Tergiversaram, relutaram e, afinal, eis que O Globo assumiu a contratação de um ombudsman (ou defensor do leitor – dá no mesmo). Ele não é jornalista, não tem salário, mas tornou-se uma unanimidade nacional: não se intimidou, exerceu plenamente o direito de expressar suas opiniões.
O texto assinado pelo poeta-compositor-cantor Caetano Veloso na edição de domingo (16/2) do próprio Globo, condenando as caluniosas insinuações do jornal feitas sete dias antes contra o deputado fluminense Marcelo Freixo (PSOL), foi fulminante: na manhã seguinte, O Globo sentiu o golpe, fingiu que não era bem assim e que seu comportamento foi correto.
E capitulou na segunda-feira (17/2), por meio de um grande editorial com inusitada chamada na capa, praticamente na mesma localização da perfídia da semana anterior contra o parlamentar, com um pretensioso título que só engana os focas: “O dever de um jornal”.
O dever de um grande jornal – e O Globo é um grande jornal, independente do seu porte empresarial – é reconhecer o erro, sem sofismar, sem frescuras deontológicas ou teológicas. E deveria tê-lo feito imediatamente, antes que os jornais de outras praças, por preguiça, caiporismo e/ou má-fé convertessem o abjeto factoide em fato.
Como fazer
O Globo foi ágil ao fazer o upgrade de precárias suposições apresentando-as como firmes evidências, porém não teve a mesma presença de espírito nem senso de responsabilidade para perceber que a demora em reconhecer seu erro seria fatalmente transferida à instituição jornalística.

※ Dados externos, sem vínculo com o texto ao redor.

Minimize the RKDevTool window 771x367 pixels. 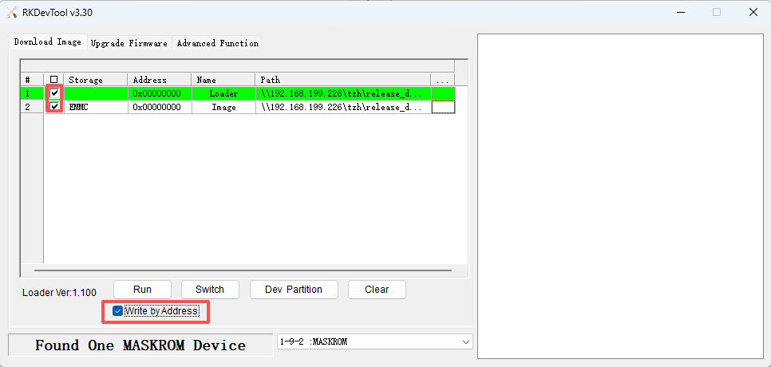[x=679, y=12]
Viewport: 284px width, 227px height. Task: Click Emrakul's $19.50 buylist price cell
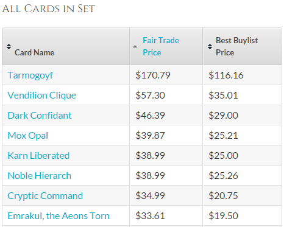click(243, 215)
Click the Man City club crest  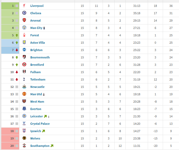(24, 28)
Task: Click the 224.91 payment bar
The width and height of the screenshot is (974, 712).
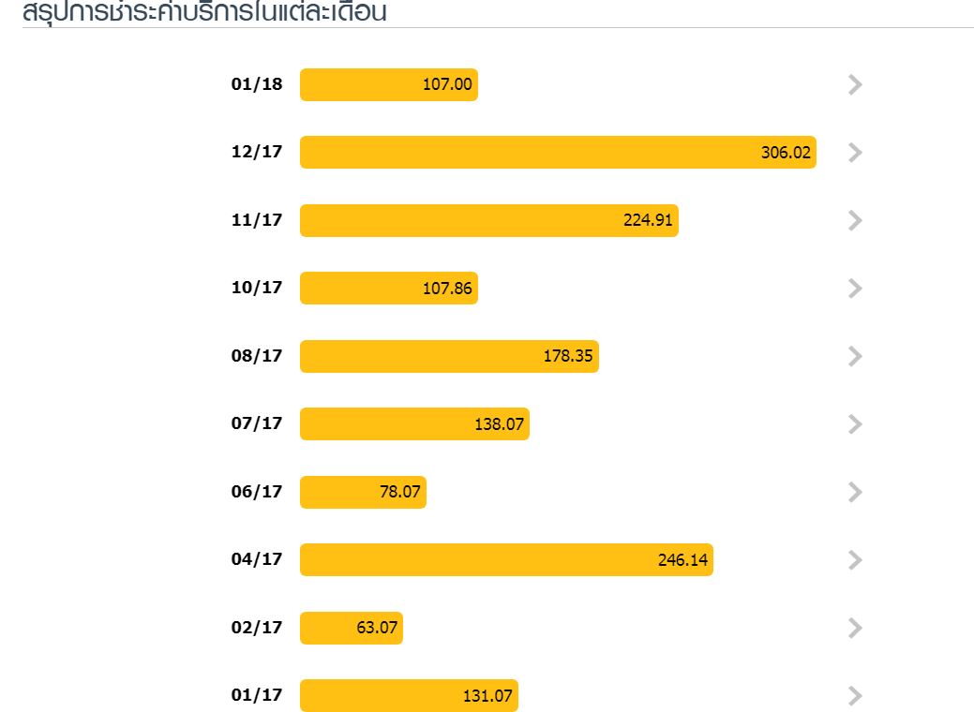Action: point(488,220)
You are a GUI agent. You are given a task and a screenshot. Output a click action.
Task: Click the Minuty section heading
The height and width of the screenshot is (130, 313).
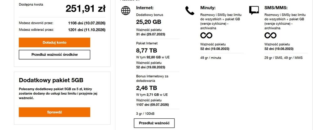click(x=208, y=8)
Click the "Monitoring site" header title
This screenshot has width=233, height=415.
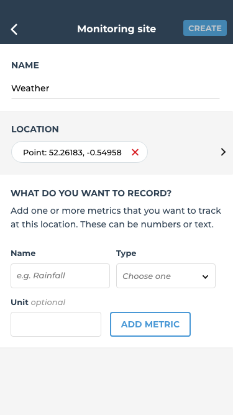point(117,29)
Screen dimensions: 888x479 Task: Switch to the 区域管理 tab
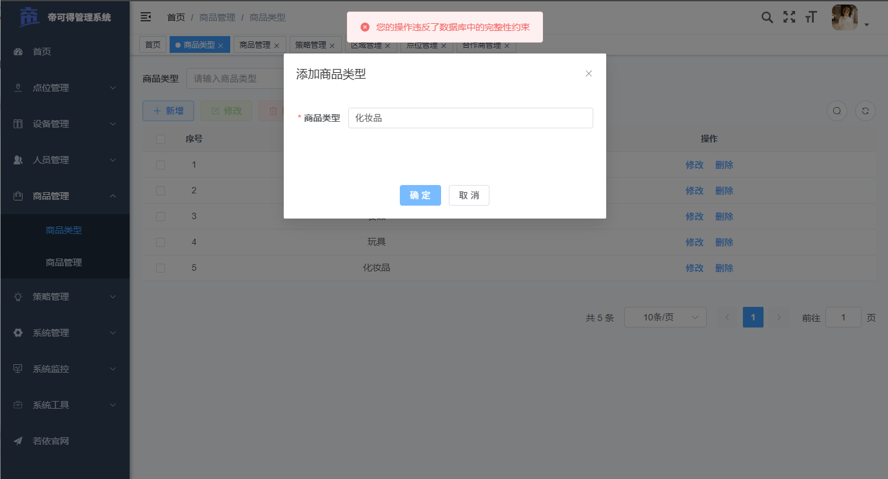click(x=367, y=45)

Ao afirmar que “a imprensa agiu corretamente”, O Globo apela para o mesmo e deletério corporativismo que tentou converter a brutal violência que matou um jornalista de TV em atentado contra a liberdade de expressão.
No mesmo domingo em que Caetano Veloso deixava de ser colunista e envergava o inconfortável e indispensável uniforme de cão de guarda dos cães de guarda, a Folha de S.Paulo, o único grande jornal brasileiro que tem um ombudsman, saía-se com um levantamento de página inteira sobre as violências contra a imprensa na América Latina sem mencionar (certamente por falta de espaço) a perigosa formação de um oligopólio midiático no Peru contestado com veemência pelo Nobel de literatura, Mario Vargas Llosa (ver “Um castelo de cartas?”).
O dever de um grande jornal é ter a consciência de que existem, sim, cidadãos acima do bem e do mal: os inocentes. E o formidável time de repórteres do Globo não precisa exibir a carteirinha de “investigativos” para cumprir com o seu dever. São repórteres, ponto. E estão prestando um enorme serviço ao país denunciando todos os militares implicados no atentado do Riocentro, inclusive dois generais.
Caê dispensa-se do título, diploma e carteirinha: um “defensor do leitor” faz-se: com decência e coragem. É o suficiente.